Moreover, neither Romney nor Gingrich answered the question before them: What would they do if Fidel Castro died and thousands of Cubans began swarming toward Florida? The second half of that question is of actual concern to Floridians, who had their cities and budgets overwhelmed in 1980 and 1994 by thousands of unexpected Cuban refugees arriving en masse.

But why should Republicans answer, really, when they know the hardcore Cuban vote will be satisfied with lots of red meat anti-Castro talk — as they were with Reagan and both Bushes and every losing GOP nominee they gave their vote to — and that action is unnecessary? So Gingrich blathered about standing with the dissidents while Romney talked about engaging with a post-Fidel government. (It might be nice if one of Rubio’s guys on Romney’s team would tell him that, er, there is, right now, a post -Fidel government in Cuba.)

None of this is going to help Romney or Gingrich with the two big Latino voting blocks: Mexicans and Puerto Ricans, who make up the vast majority of the Latino vote across the country. That both GOP candidates support the Dream Act only for its military provision isn’t going to get them a big round of applause when the sitting president and a majority of Democrats support the provision in its totality.

The Republicans might be stupid enough to put Rubio on the ticket with the hope of swinging, maybe, just Florida, but there’s already plenty of data that says Rubio brings nada to the national ticket.

There are the two big reasons why the Florida GOP primary is an exercise is meaningless (and it’s not just because Barack Obama won in 2008 with 54 percent of the Latino vote here), and they amount to this: The state is already in the Democratic column.

1) Rubio and the GOP roster have already alienated Univision, the largest Spanish-language network in the U.S., over a skirmish about a story on his brother-in-law, a former drug trafficker who was implicated in the murder and dismemberment of a federal officer (Rubio apparently continues to surround himself with shady characters).
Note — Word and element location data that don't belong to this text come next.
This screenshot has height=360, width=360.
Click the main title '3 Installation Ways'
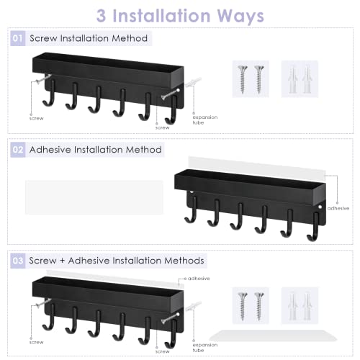point(180,15)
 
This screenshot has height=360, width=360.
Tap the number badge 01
point(18,38)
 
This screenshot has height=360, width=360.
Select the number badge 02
point(18,150)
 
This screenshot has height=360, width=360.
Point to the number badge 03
point(18,260)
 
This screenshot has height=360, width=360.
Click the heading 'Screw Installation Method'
point(89,38)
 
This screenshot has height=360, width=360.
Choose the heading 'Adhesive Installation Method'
point(95,150)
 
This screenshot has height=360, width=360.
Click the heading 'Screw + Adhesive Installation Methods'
point(117,260)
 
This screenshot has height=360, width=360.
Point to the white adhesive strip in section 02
point(94,197)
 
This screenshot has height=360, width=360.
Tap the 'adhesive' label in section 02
point(338,208)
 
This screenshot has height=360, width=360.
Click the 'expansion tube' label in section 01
point(199,120)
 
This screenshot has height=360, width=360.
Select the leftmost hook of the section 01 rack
point(48,100)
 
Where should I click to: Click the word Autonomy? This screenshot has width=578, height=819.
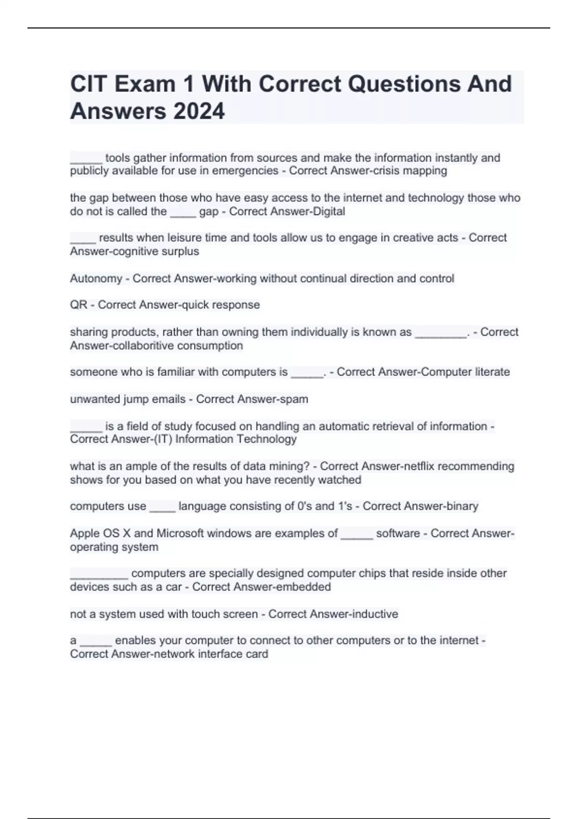click(x=96, y=278)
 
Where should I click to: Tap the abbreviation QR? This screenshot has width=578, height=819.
click(x=79, y=305)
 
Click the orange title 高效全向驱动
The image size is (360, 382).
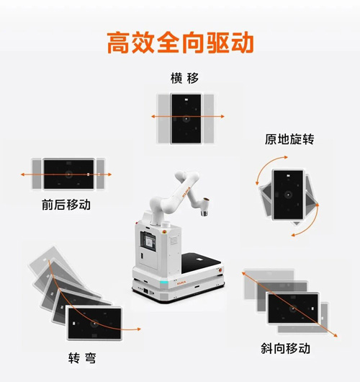181,43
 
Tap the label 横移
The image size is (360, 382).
184,79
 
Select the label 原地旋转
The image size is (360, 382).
289,139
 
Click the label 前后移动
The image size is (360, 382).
66,205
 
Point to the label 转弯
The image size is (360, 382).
82,358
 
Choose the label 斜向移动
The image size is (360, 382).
285,348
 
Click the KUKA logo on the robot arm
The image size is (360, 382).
186,192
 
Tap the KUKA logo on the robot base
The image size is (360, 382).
181,283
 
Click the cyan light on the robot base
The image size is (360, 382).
164,283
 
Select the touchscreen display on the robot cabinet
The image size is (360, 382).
148,241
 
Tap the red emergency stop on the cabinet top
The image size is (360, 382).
164,231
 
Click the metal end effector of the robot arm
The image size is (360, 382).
204,207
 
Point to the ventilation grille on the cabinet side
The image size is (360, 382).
174,240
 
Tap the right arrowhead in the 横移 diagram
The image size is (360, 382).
222,117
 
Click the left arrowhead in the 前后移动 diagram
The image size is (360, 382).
22,174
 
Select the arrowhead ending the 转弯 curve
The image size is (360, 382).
139,329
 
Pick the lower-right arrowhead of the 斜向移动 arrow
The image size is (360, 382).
336,335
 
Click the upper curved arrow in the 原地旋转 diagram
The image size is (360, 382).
266,164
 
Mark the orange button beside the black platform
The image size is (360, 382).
220,270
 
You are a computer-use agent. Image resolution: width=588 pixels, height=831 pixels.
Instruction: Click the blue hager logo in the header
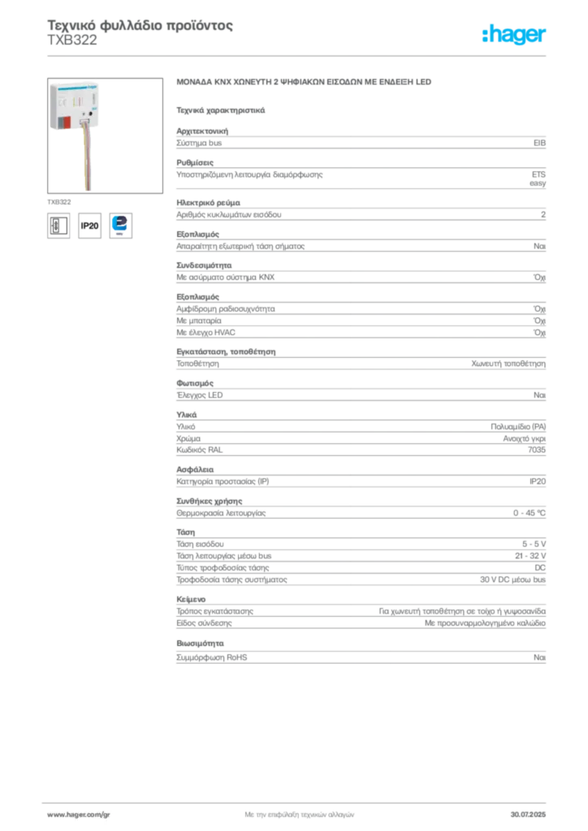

Rubio personally asked the GOP presidential aspirants not to participate in a debate on Univision, which infuriated the network. As a compromise of sorts, they’re doing a series of one-ones with Jorge Ramos, the channel’s signature anchor, before the elections. Now, does anyone think Univision is going to forget this in the general election? 

2) The all-mighty Cuban-American vote is no longer king in Florida. Here’s why, from a story about population growth in the state: “There was little surprise when Census numbers came out earlier this year that Latinos had comprised most of the Florida’s explosive growth — about 54.7 percent of the state’s 2.8 million new residents were Hispanic. But the numbers also contained a subtle shift in the Latino population. In 2000, Puerto Ricans and Mexicans accounted for a total of about 5.3 percent of the state’s population, according to the U.S. Census Bureau, putting them on equal footing with Cubans, who made up 5.2 percent of the people in Florida. A decade later, Puerto Ricans and Mexicans are 7.8 percent of the state’s residents, eclipsing the 6.4 percent that Cubans account for. And many of those new residents — more than 365,000 of them — are Puerto Ricans.”

In other words, the majority of Latinos in Florida now aren’t Cuban. Most of the new residents are Puerto Rican. Puerto Ricans are U.S. citizens at birth. And Puerto Ricans historically vote Democratic.

Now remember that Rubio will be escorting whomever is the GOP nominee around in Florida in the generals, whether as VP or otherwise. Think about that and consider Rubio’s opposition to Sonia Sotomayor, the pride of Puerto Rico, for the Supreme Court.